Le deuxième sens du terme « himorogi » que nous avons mentionné plus haut, est un petit dispositif portable tel une châsse, pour abriter temporairement le kami présent dans le miroir ou autre objet.De taille réduite, il semble qu’il est soit aisé d’en construire un expressément pour un évènement, dont on ferait usage cette seule fois. Ces pavillons temporaires sont une étape importante de l’histoire des sanctuaires shintō, et on perpétue aujourd’hui encore la tradition du rituel Daijōsai大嘗祭 : à l’automne qui suit l’intronisation d’un empereur, plus précisément pour le festival des moissons Niinamesai, on construit expressément un pavillon appelé Daijōgū大嘗宮. Ce pavillon temporaire dans lequel le nouvel empereur passera une nuit et partagera symboliquement un repas avec la déesse Amaterasu a une durée de vie de 4 jours seulement et est détruit le 5ème, aussitôt les rituels terminés. On en construit en réalité deux rigoureusement identiques, l’un pour la première partie de la nuit, l’autre pour la seconde partie jusqu’à l’aube.
Pavillons provisoires Daijōgū |
De ces pavillons temporaires a découlé la tradition de la reconstruction périodique shikinen zōtai式年造替, ou shikinen sengū式年遷宮 dans le cas du sanctuaire d’Ise.
A la période médiévale, l’introduction du bouddhisme a occasionné d’importants changements. La sophistication de cette religion nouvellement venue du continent, son architecture, son clergé, ses textes ont profondément révolutionné le shintoïsme ancien : la compilation des norito (qui étaient à l’origine de tradition orale), l’établissement d’un clergé assurant les fonctions religieuses qui auparavant revenaient aux chefs de villages et de clans, et surtout l’édification des constructions shintō de plus en plus élaborées. Sur le modèle des temples bouddhiques, l’architecture shintō devient peu à peu de plus en plus monumentale, de plus en plus richement décorée, elle se dote de galeries et multiplie les pavillons qui doivent répondre aux besoins d’un shintō désormais extrêmement institutionnalisé. La reconstruction périodique, trop onéreuse et trop complexe pour de telles constructions, perd de sa vitalité et de son sens jusqu’à disparaître à peu près complètement au fil du temps. Seul le sanctuaire d’Ise perpétue encore ce rituel tous les vingt ans, les autres sanctuaires se bornant à des travaux de réparation plus ou moins importants, non à un intervalle déterminée mais lorsque l’état du bâtiment l’exige.

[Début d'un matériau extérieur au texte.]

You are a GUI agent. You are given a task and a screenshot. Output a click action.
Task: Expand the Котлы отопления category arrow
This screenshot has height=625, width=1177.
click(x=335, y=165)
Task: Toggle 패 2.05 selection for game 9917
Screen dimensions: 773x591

De plus de 2000 ans de cette histoire des sanctuaires shintō, l’historien de l’architecture FUKUYAMA Toshio fait le résumé suivant : « A une époque très reculée, principalement autour des évènements liés aux saisons agricoles, à l’occasion des matsuri 祭 domine un lieu sacré fixe où l’on pense que l’esprit divin est descendu. Petit à petit ces rituels sont devenus réguliers, et une fois ou deux fois par an, à date fixe, on édifiait un pavillon temporaire détruit aussitôt que le rituel avait pris fin. Il semblerait que ce pavillon ait pris au fil du temps un caractère permanent accompagné par divers bâtiments annexes. Ce processus se serait généralisé, avec des constructions de plus en plus évoluées qui ont donné le style Gongen 権現造 (gongen-zukuri), qui a prospéré pendant la période Momoyama et la période Edo. Cependant l’évolution de ces constructions ne s’est pas faite uniformément dans le temps, on voit aujourd’hui encore des sanctuaires de tous les types depuis le style le plus primitif jusqu’au style Gongen権現造, certains même continuent leur propre évolution, ce qu’on peut considérer comme une spécificité japonaise. »[7]

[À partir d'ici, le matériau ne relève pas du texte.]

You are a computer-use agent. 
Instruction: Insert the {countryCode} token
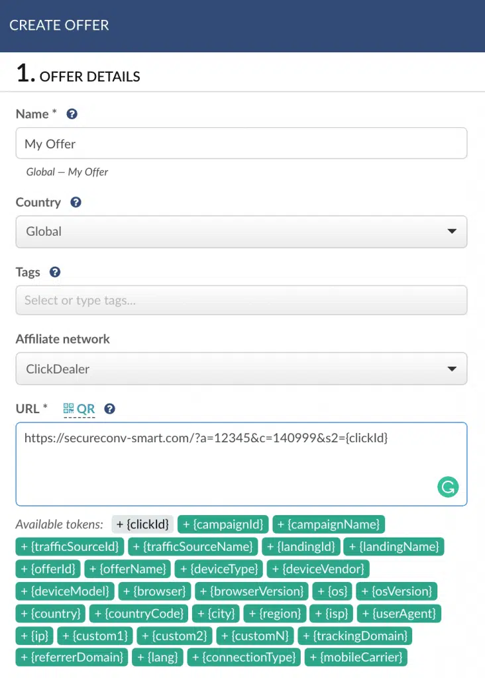[139, 614]
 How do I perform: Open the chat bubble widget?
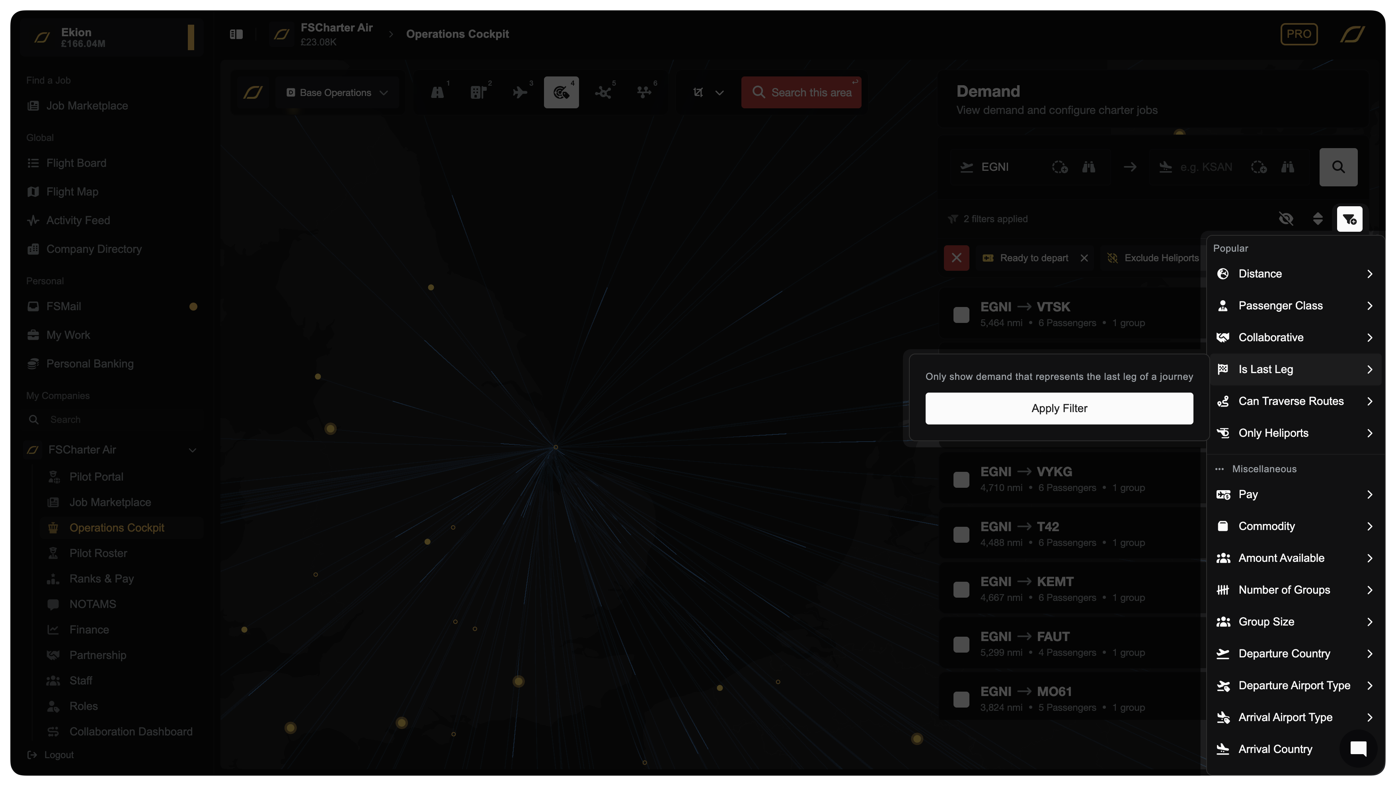point(1358,749)
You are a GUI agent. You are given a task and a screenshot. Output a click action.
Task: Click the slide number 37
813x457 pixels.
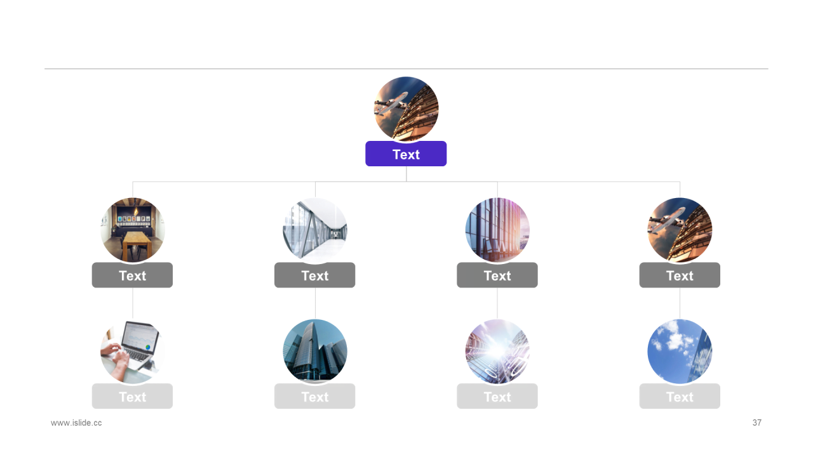click(x=756, y=423)
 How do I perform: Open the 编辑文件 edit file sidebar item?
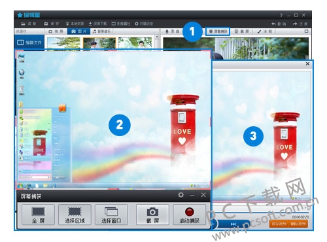click(x=29, y=43)
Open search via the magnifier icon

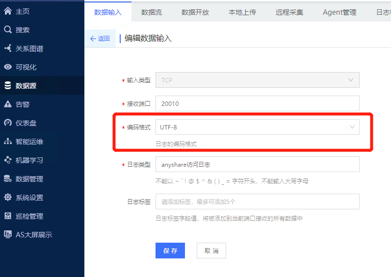pyautogui.click(x=8, y=29)
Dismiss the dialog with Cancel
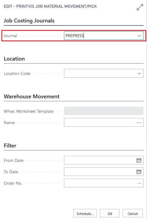The image size is (147, 220). pyautogui.click(x=133, y=213)
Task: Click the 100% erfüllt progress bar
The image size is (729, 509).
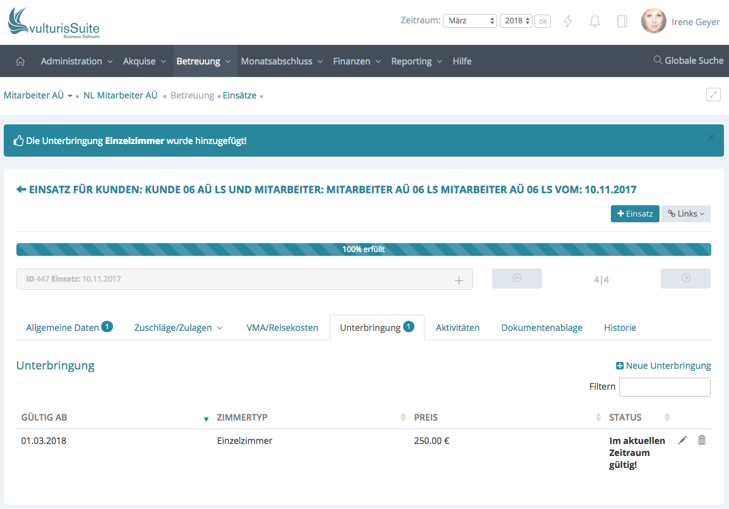Action: [363, 249]
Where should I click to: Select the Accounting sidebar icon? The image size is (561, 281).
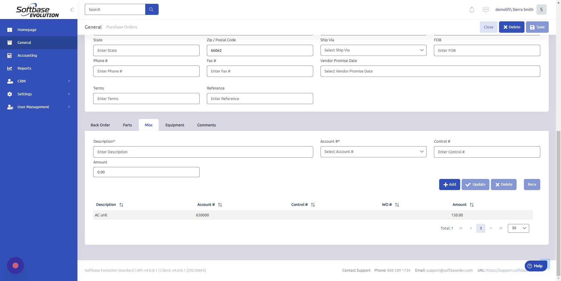click(x=10, y=55)
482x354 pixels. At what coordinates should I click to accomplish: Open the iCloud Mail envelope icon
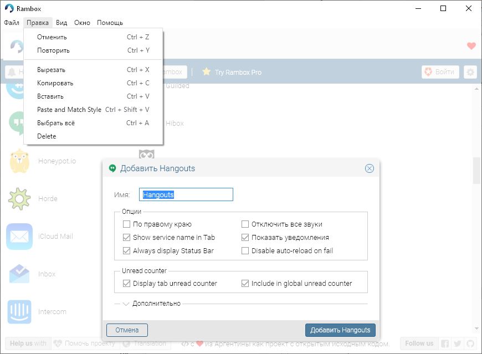(x=19, y=237)
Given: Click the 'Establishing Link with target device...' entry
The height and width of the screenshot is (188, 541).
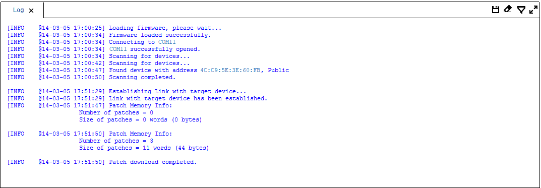Looking at the screenshot, I should [x=127, y=91].
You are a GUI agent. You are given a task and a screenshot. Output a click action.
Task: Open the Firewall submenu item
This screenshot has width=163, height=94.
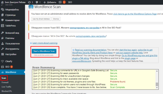[x=5, y=82]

On pourrait croire que les formes les plus primitives de jinja auraient tout naturellement disparu pour être définitivement remplacées par les plus élaborées, mais toutes les étapes de l’évolution se retrouvent encore dans divers endroits de l’archipel : montagnes ou forêts vénérées sans shinden, arbres et pierres ceints d’une corde shimenawa, himorogi, pavillons provisoires, et enfin pavillons permanents. L’architecture shintō a ceci de particulier que les fidèles n’ont pas abandonné les formes les plus primitives à mesure que l’architecture se complexifiait, et les arbres go-shinboku御神木, forêts chinju no mori鎮守の森, rochers sekigami石神, montagnes kannabiカムナビ, font l’objet de la plus grande vénération et sont toujours au cœur de la foi populaire.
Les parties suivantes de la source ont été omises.